Terapi kültürünün yaptırımları duyguların yaşanabilirliğini belirlemekle kalmaz, aynı zamanda duyguların kontrol edilmesini de amaç olarak belirler. Ancak kişinin duygularını kontrol edebilmesinin ön koşulu olarak terapinin kendisini gösterir. Kişi tek başına duygularını kontrol etmeyi başaramayan bir varlık olarak görülür ve terapi almayı kabul etmemek, kişinin sorunlarından kaçması olarak değerlendirilir.

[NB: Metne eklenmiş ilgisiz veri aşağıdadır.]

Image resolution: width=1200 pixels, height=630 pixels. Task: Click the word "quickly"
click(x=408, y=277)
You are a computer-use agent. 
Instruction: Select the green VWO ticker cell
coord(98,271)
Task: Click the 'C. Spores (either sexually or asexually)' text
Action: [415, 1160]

Bu bakış açısıyla terapi kültürü, sağlıklı bir terapi ortamı oluşturmaktan da uzaktır. Popüler kültürün bir ürünü olarak sosyal duyguların ve normların yok sayıldığı bir ortamda, özel hayat ile sosyal hayatın sınırlarını belirsizleştiren terapi kültürü, kişinin en mahrem sorunlarını dahi topluluk içinde dile getirmesini bekler. Özellikle son zamanlarda medya programlarında kişinin yaşadığı özel sorunların dile getirilmesi “sağlıklı kişilik”in göstergesiymiş gibi vurgulanmaya çalışılıyor. Hikayelerin başkalarına anlatılmasıyla sorunların ortadan kalkacağına vurgu yapılıyor. Oysa gerçekte duygu ve deneyimleri dile getirmek, sorunların azalmasına tek başına fayda edemez. Furedi’ye göre popüler terapötik düzen, sınırları ortadan kaldırarak mahrem olanı öldürüp utanç hissini azaltır. Böylece birçok insan kendi benliğini; bağımlılıkları, sendromları ve hastalıklarıyla tanımlar hale gelir.

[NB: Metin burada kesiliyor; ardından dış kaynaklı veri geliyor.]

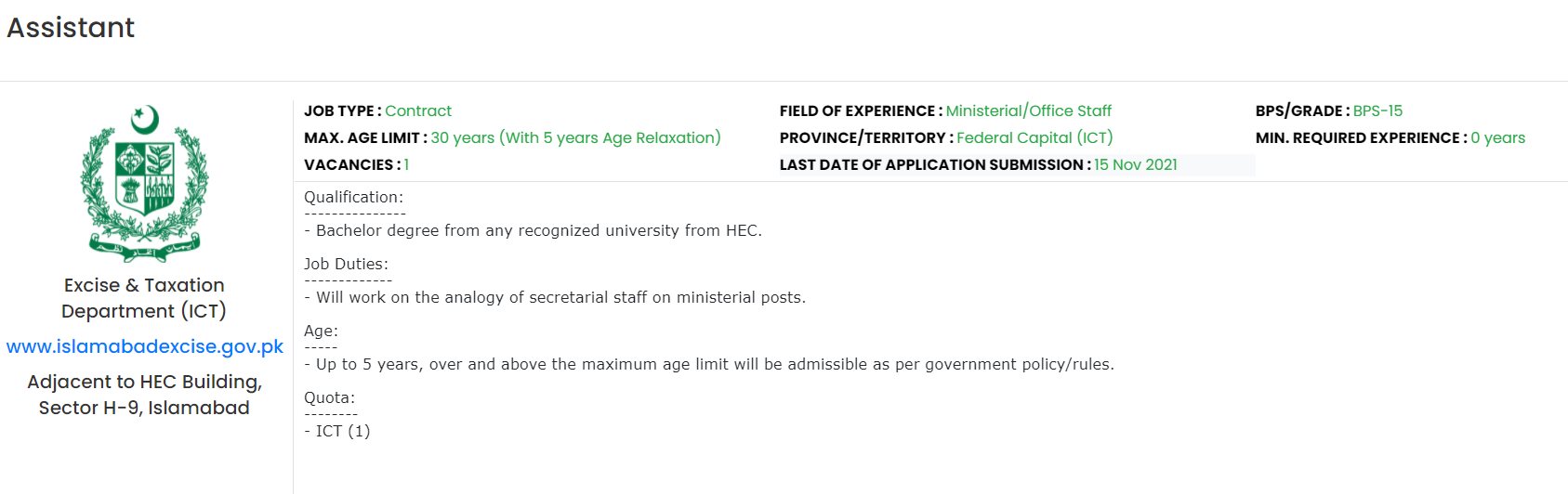
Task: Click the BPS-15 grade value
Action: click(1377, 110)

Terapi kültürü, aile hayatını da eleştirir. Sık sık dile getirilen aile hayatının karanlık yüzü, patolojilerin aileden geldiği yönünde tek ve fazlasıyla odaklı bir mesaj verebilir. Aile birliği destek alınabilen bir sistem olmaktan çıkıp patalojinin kaynağı ve uzak durulması gereken bir sistem gibi gösterilir.

...

Her şeye rağmen, insanla karşılaşmak ve anlattığı hikayeleri dinlemek, büyüleyici bir deneyimdir. Psikoterapi, sahici bir ilişki ve gerçek bir karşılaşmaya yaslanabildiği ölçüde işe yarar. Sahici bir karşılaşma ise terapistin donanımıyla da ilgilidir. Kendi içine bakmayı bilen, zaaf ve kör noktalarıyla yüzleşebilen ve kendisine dayanak kıldığı kuramın eksikliklerini fark edebilen bir terapist, daha sahici bir buluşma gerçekleştirebilir. Bunun için ‘uzman körlüğü’nden sıyrılması, danışanın eşsiz ruh dünyasını deminden beri ifade etmeye çalıştığımız kuramın berisindeki ideolojiyle ölçüp biçmemesi ve ‘insanım ben, insana dair olan hiçbir şey bana yabancı değil’ diyen düşünürün izinden yürümesi gerekir.

Her buluşma gibi, terapist ve danışan arasındaki buluşma da hayret duygusunu içinde barındırmalı, sürprizlere ve esnekliğe açık olmayı başarmalıdır. Terapide dikkat edilmesi gereken en önemli noktalardan biri, danışan üzerinde tahakküm kurmamak ve danışanı, terapistin güç arzusunu doyuracak bir nesne olarak görmemektir.